Immer wenn es spannend wird im Kino, haben auch die Filmkomponisten ihren großen Auftritt. Und kein Regisseur wusste besser als Alfred Hitchcock, wie man „suspence“ durch einen geschickten Einsatz der Musik verstärken kann. So sind etwa in der berühmten Duschszene aus „Psycho“ die zustechenden Staccati der Geigen genauso unvergesslich wie der blutige Wasserstrudel im Abfluss. In Bernhard Herrmann hatte der Regisseur in seinen besten Jahren einen kongenialen Mitarbeiter gefunden, der auch die grüblerische Schwere in „Vertigo“ und die moderne Nervosität in „Der unsichtbare Dritte“ ideal durch seine Musik betonen konnte. Schon bei seinem ersten Tonfilm „Blackmail“ bewies Hitchcock, wie geschickt er mit der neuen Technik umgehen konnte, indem er in einer an sich ganz harmlosen Frühstücksszene das Wort „Messer“ so verstärkte, verzehrte und wiederholte, dass alleine durch diesen Soundeffekt die Angst des bedrohten Mädchens deutlich wurde.
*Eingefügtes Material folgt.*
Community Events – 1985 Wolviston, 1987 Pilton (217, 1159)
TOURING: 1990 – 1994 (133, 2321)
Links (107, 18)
Drei Jahre vor „Blackmail“ hatte er „The Lodger“ („Der Mieter“) gedreht, den er selber in seinem berühmten Interview mit Francois Truffaut als seinen ersten „echten“ Film bezeichnete: „Es war das erste Mal, dass ich meinen eigenen Stil anwandte.“ Hier tritt er zum Beispiel zum ersten Mal in seinem Film selber auf, und dies gleich in zwei kurzen Einstellungen. Und in „Lodger“ entwickelte er auch das Grundmotiv, dass er in fast allen seiner Filme verwendetet: Die Geschichte vom Unschuldigen, der verfolgt wird. Der Titelheld ist hier ein namenlos bleibender Mann, der bei einer Familie zur Untermiete einzieht. Der zweite Titel des Films „A Story of The London Fog“ lässt schon erahnen, in welcher Atmosphäre er spielt, und tatsächlich treibt in den nächtlichen Straßen der Stadt ein perverser Frauenmörder im Stil von „Jack the Ripper“ sein Unwesen. Der Mieter macht sich bald verdächtig, indem er sich intensiv um Daisy, die Tochter des Hauses bemüht, die als schöne junge Frau mit blonden Haaren den Opfern des Triebtäters sehr ähnlich sieht. Bald sind alle überzeugt, dass er der Täter ist, er muss vor einem aufgebrachten Mob fliehen und bleibt in einer typischen Hitchcockszene mit Handschellen an einem hohen Eisengitter hängen. „The Lodger“ war bei Publikum und Kritik der erste wirklich große Erfolg des Regisseurs, die Zeitschrift „Bioscope“ pries ihn als „den besten britischen Film, der je entstand“. Hitchcocks Biograph Donald Spoto analysierte, dass er hier „die Ängste und Sorgen der Zeit besser ansprach als andere vor ihm“.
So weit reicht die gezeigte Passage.